### THE TASKS
a – In the discussion about using an SSD for swap, why does Lew Wolfgang suggest Carlos try one even though SSDs are slower at writing? Answer in one to three sentences.
b – In the SSD swap discussion, what operations made up the loop in the "test to destruction" test?
c – Carry on the SSD swap discussion from its last sentence.

======== GIVEN TEXT ========

Wols Lists wrote:
On 18/09/17 15:33, Lew Wolfgang wrote:
So I wonder if there is some type of small hard disk that can be used for fast swap. SSD? Would it wear out? SSD is typically slow at writing.
We've been using SSD's for root and swap partitions on scientific workstations and servers since 2008 or so, and we've never had a problem. Indeed, the first one I installed is still working after running 24/7 for nine years. Writing to SSD's may be slower than reading, but the writing is still MUCH faster than writing to spinning disks. I'd give it a try, Carlos. Your motherboard does support SATA, right?
It's been mentioned before - the "test to destruction" test on SSDs. I think it took about 18 months of a machine locked into a "write, read, rewrite, erase, reformat, restart" loop before the drives even started thinking of failing.
c't magazine recently ran an article on their results of long-term testing SSDs.

======== DATA PROVIDED ========

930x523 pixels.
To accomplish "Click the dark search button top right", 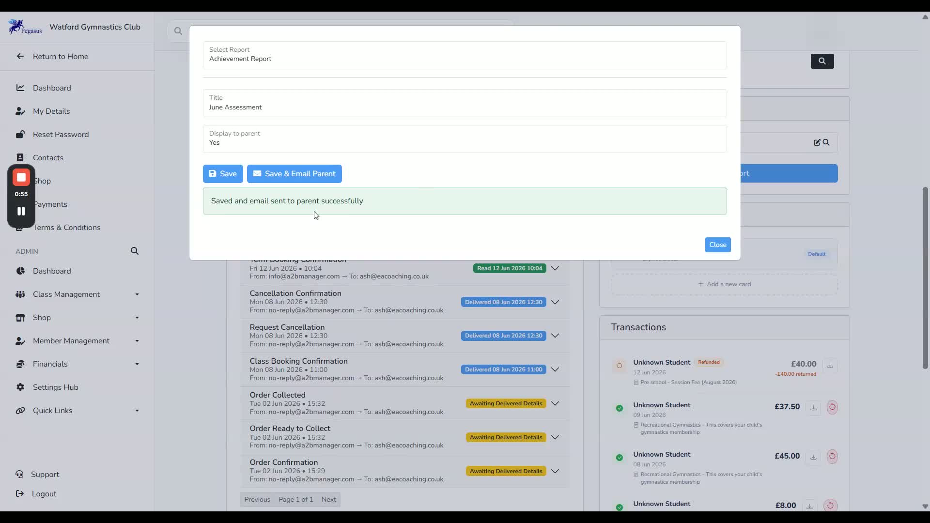I will coord(822,61).
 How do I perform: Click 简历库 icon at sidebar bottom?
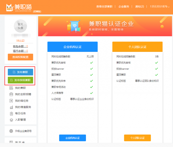click(11, 142)
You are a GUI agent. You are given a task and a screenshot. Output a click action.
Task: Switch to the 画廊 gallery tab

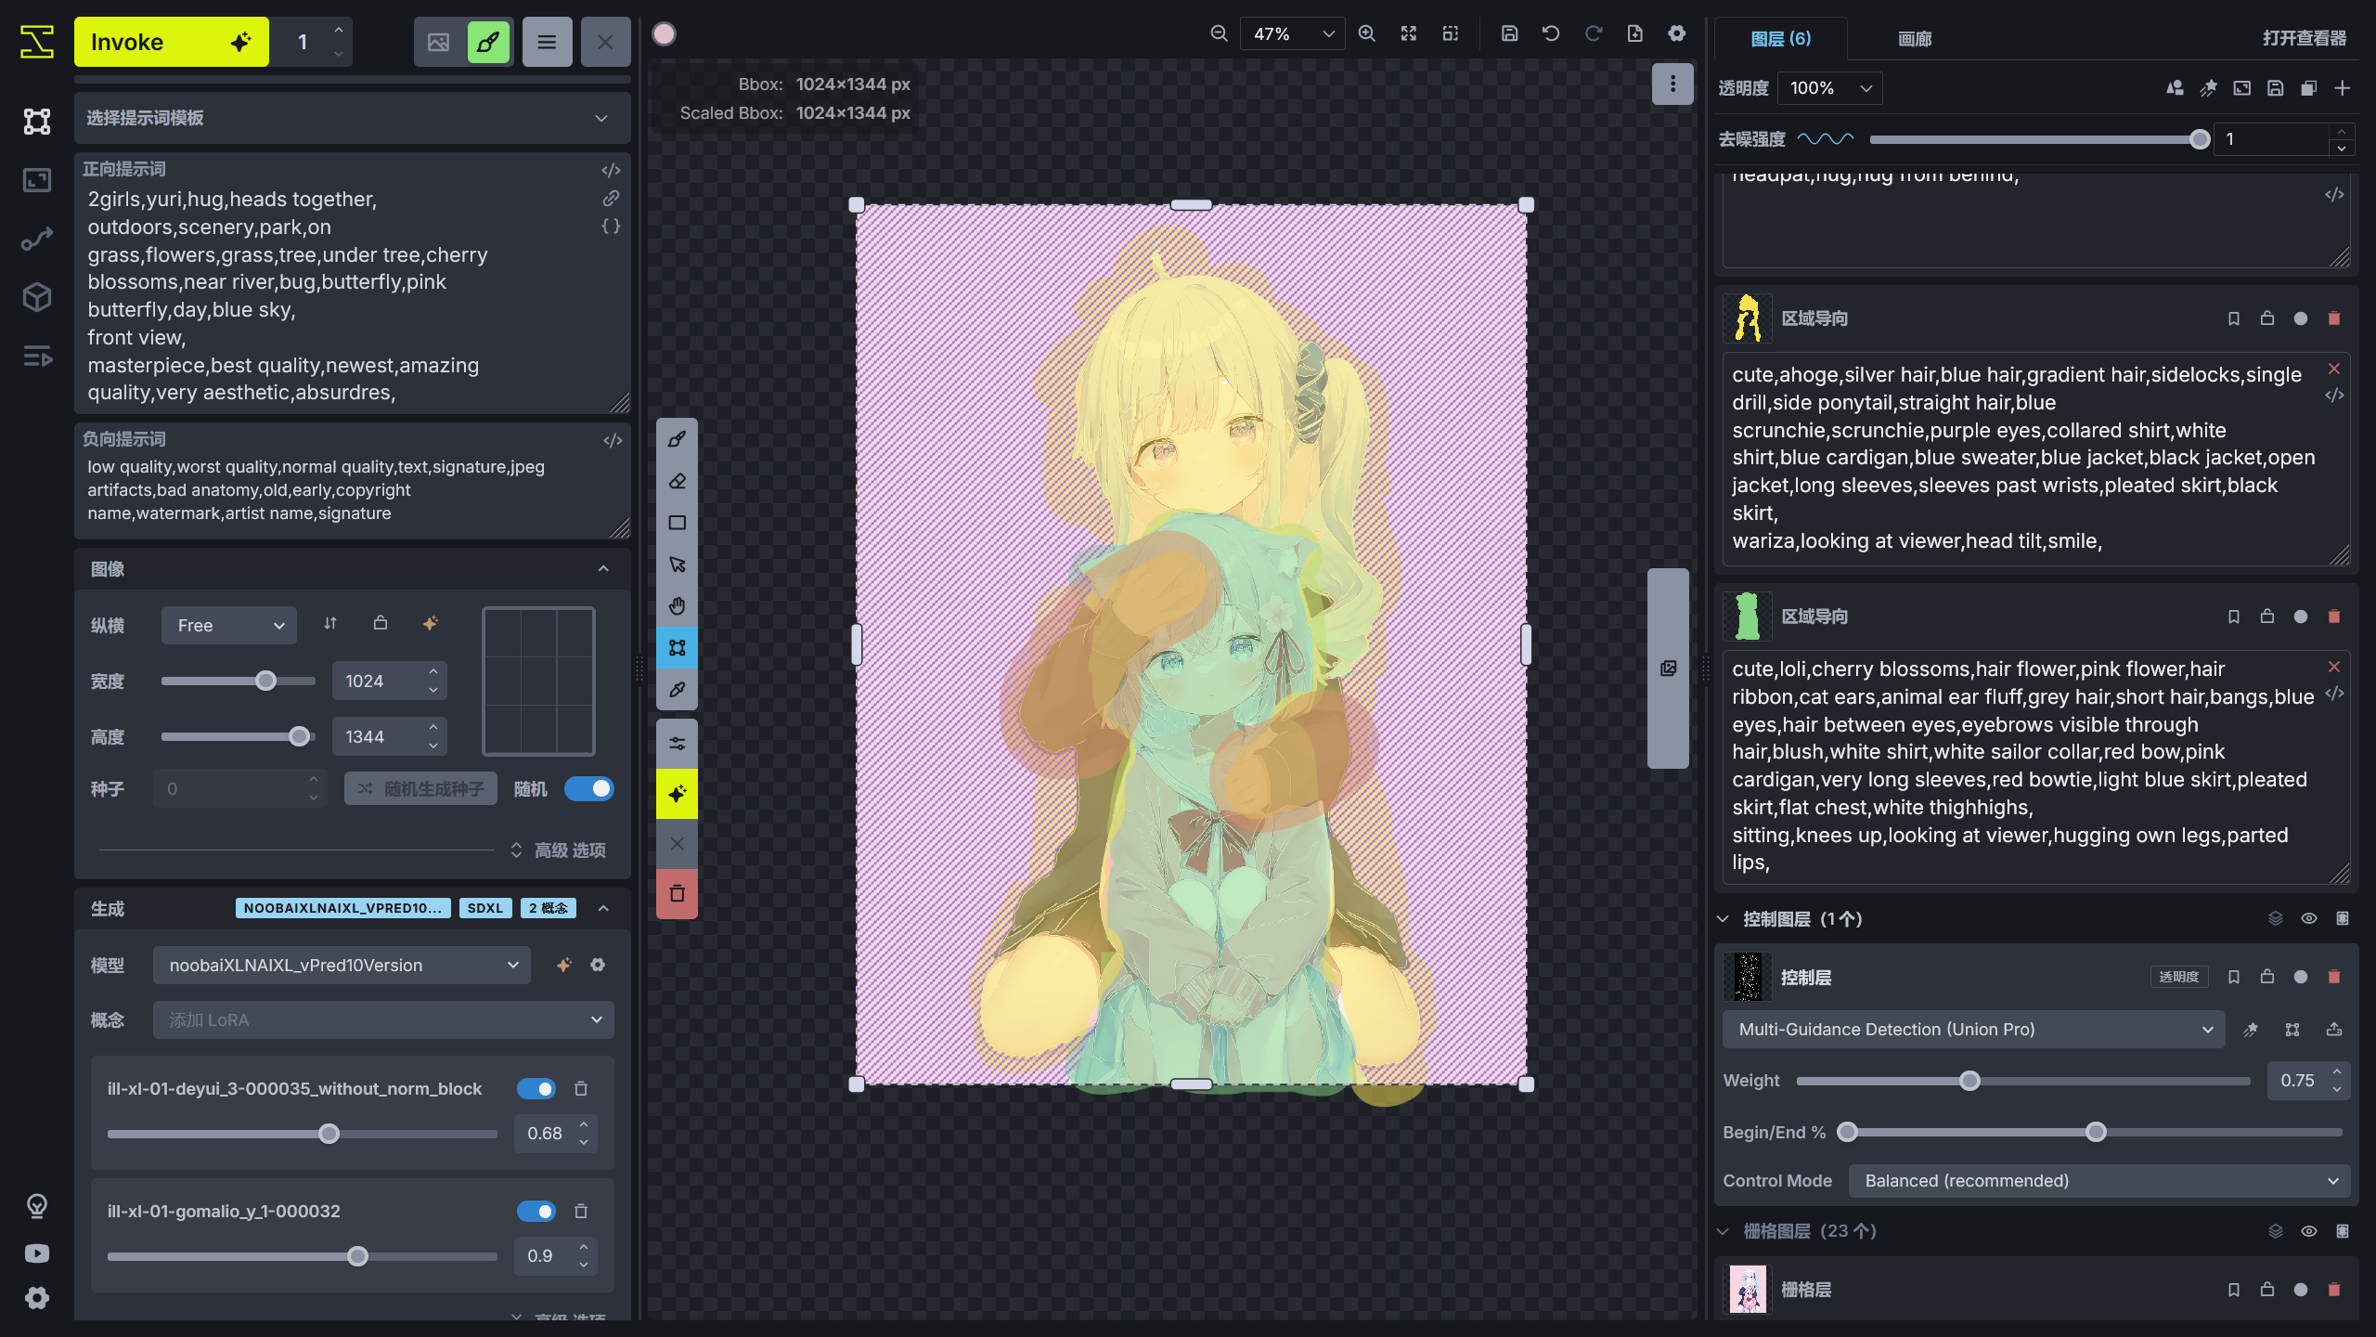(1914, 38)
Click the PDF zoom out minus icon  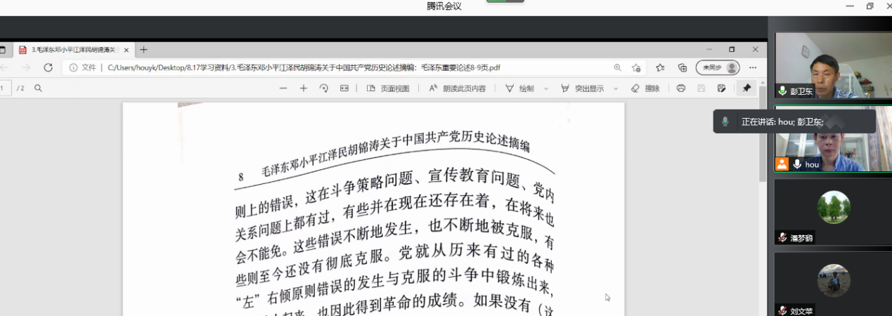click(x=283, y=88)
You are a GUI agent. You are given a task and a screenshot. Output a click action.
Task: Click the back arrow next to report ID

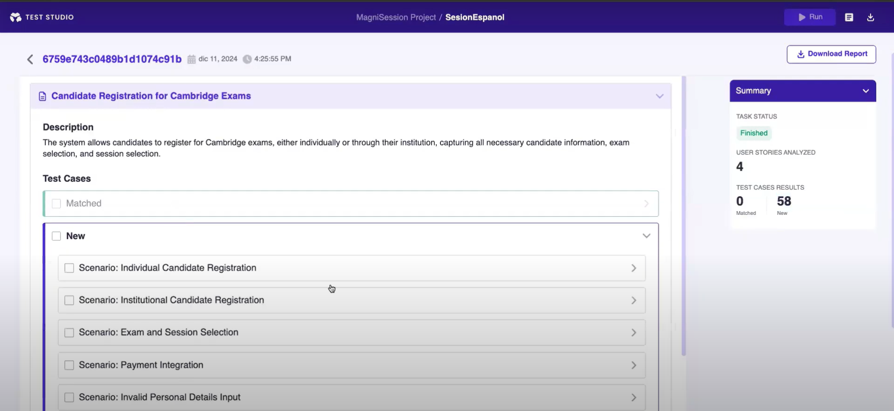click(30, 59)
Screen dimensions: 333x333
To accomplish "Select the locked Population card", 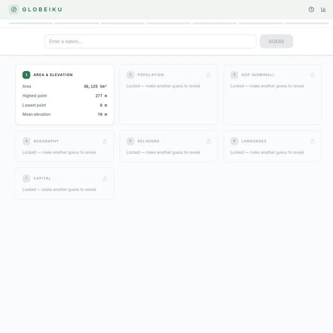I will click(x=169, y=95).
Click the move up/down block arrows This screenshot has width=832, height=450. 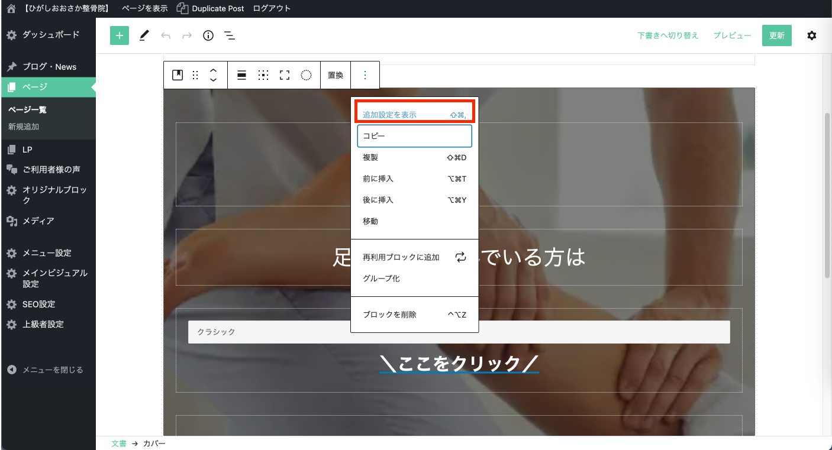[214, 75]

========

### OUTPUTS FOR THE TASKS
a – Writing to SSDs may be slower than reading, but it is still much faster than writing to spinning disks. His group has also used SSDs for root and swap partitions on scientific workstations and servers since about 2008 without a problem, and the first one he installed still works after running 24/7 for nine years.

b – write, read, rewrite, erase, reformat, restart

c –
The other thing is, depending on the PC, might it be simpler to just upgrade the mobo? I guess you're on DDR2? My DDR3 mobo is 16GB. And I'm looking at upgrading - the new setup will take 4 x 8 or 16 GB sticks, and the cost will be about £150 plus ram (£50 for the mobo, £100 for the processor, ram maybe £30 a stick?) My current machine is probably a good five years old, if not more ...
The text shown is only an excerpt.